The long-awaited Draft Procurement Bill has been published giving the public until 31 May 2020 to submit their input and comments.
According to Gerrit Davids, Lead Advisor at TaranisCo Advisory, "The Bill deals with various critical issues such as regulating the general procurement environment for organs of state, creating an enabling framework for preferential procurement as well as seeking to manage the total procurement process through delegated powers for officials while also aiming to repeal a number of existing pieces of legislation."
Davids says, "However from a bidder’s point of view, a number of key issues are of importance, in that once the Bill is accepted, it will instruct the Minister of Finance to create a set of regulations authorising organs of state to give preferences through a “Pre-Qualifying Criteria”, to “persons, or categories of persons, previously disadvantaged by unfair discrimination, in procurement.”

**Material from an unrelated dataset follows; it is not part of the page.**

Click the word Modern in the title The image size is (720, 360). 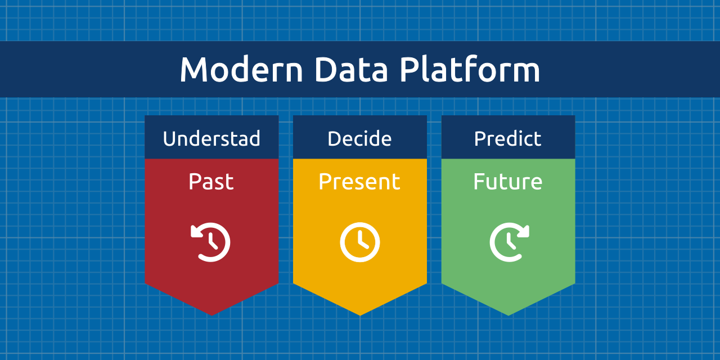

"The intended framework would use the B-BBEE enabling legislation as its foundation when setting a revised “preference point system and thresholds”, as well as “measures to advance a category or categories of persons or businesses or a sector.”
Davids also points out that, "The Draft envisages that the applicable “preferences” for government contracts, must be inclusive of considerations like the promotion of certain categories of people in a particular sector, goods made in SA, preferences for local technology, services rendered by SA citizens, contracts which will have high levels of job creation, preferences given to enterprises based in townships and underdeveloped areas as well as the promotion of businesses located in a particular province or municipality respectively."

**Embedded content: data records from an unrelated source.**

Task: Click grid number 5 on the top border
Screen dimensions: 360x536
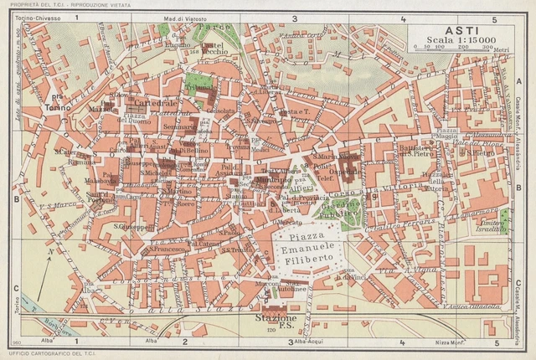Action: [494, 18]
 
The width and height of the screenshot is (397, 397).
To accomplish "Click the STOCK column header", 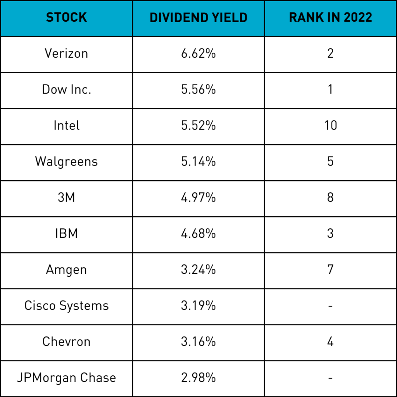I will pyautogui.click(x=66, y=18).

"Consideration will also be given to the role of manufacturers, the promotion of industrial development and making it compulsory to include SMMEs in high value procurement with a specific focus on women, youth and people with disabilities."

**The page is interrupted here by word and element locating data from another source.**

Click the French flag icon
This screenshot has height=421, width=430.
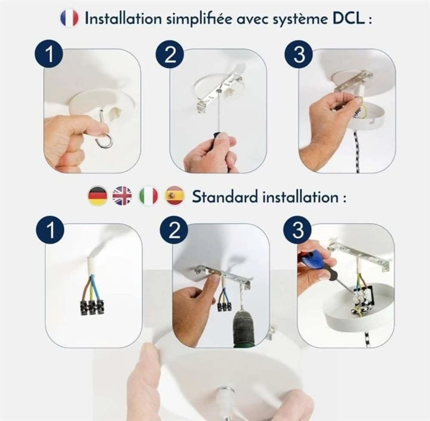coord(69,18)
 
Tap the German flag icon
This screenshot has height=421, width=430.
coord(97,196)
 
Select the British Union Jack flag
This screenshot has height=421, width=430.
coord(122,196)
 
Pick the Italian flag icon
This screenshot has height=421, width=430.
coord(148,196)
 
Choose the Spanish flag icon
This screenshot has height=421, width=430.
coord(174,196)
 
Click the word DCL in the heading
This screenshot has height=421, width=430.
coord(349,19)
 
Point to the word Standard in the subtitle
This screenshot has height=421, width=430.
coord(225,196)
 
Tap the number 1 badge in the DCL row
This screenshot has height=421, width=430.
coord(49,54)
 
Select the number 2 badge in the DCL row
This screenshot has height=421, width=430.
coord(170,54)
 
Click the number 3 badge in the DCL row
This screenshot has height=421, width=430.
coord(299,54)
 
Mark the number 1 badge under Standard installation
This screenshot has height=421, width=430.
coord(50,229)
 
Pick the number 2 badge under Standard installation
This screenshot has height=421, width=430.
coord(174,229)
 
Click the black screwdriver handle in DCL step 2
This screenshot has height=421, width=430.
coord(219,140)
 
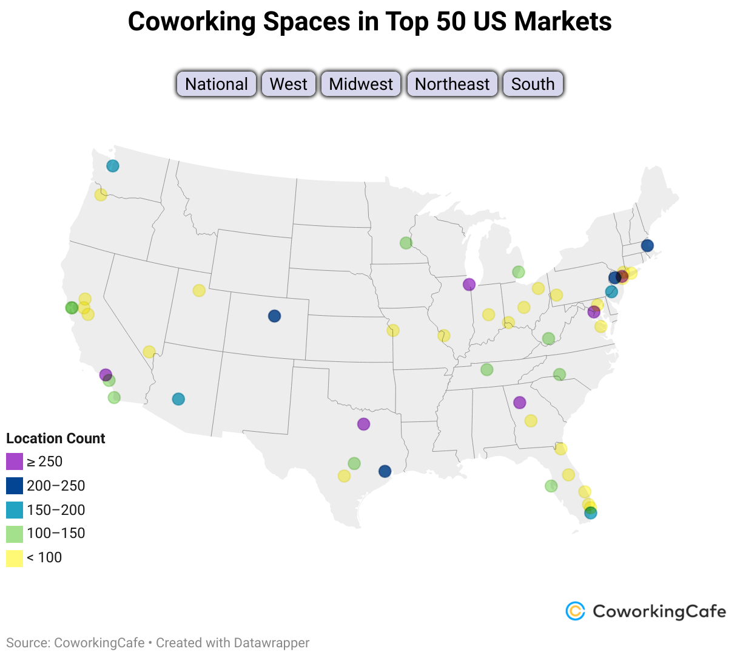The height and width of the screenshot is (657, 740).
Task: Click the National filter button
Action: pos(217,84)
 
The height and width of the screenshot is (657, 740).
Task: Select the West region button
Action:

However, before the Minister of Finance create these Regulations as outlined above, it must consult with the “Minister responsible for women, youth, people with disabilities, small businesses, trade, industry, competition or infrastructure before making a regulation”, which will include these pre-requisites for categories of preference.
The Draft Bill also seeks to create a mechanism for organs of state to set a minimum “Qualifying Criteria” for all bidders in relation to aspects like, experience, available financial and material resources to execute the contract, profiles of personnel and managerial capacity, past records of similar contracts, professional licensing, or any other set of criteria it may deem necessary to asses the bidder’s capacity.
The Bill also aims to make it compulsory for organs of state, before awarding a contract, to conduct a due diligence and a verification process, especially in relation to where the bidder or its shareholders have been debarred from doing business with the State.
Overall, the Draft Bill has a deep bias towards a clear mandate to “advance economic opportunities for previously disadvantaged people and women, the youth and people with disabilities, small businesses, and promote local production.”
Davids says that, "It seems that larger suppliers doing business with the state would be well advised to be proactive and forge real and sustainable partnerships with these “categories of persons”, which will clearly be the biggest consideration, before a contract is awarded in future."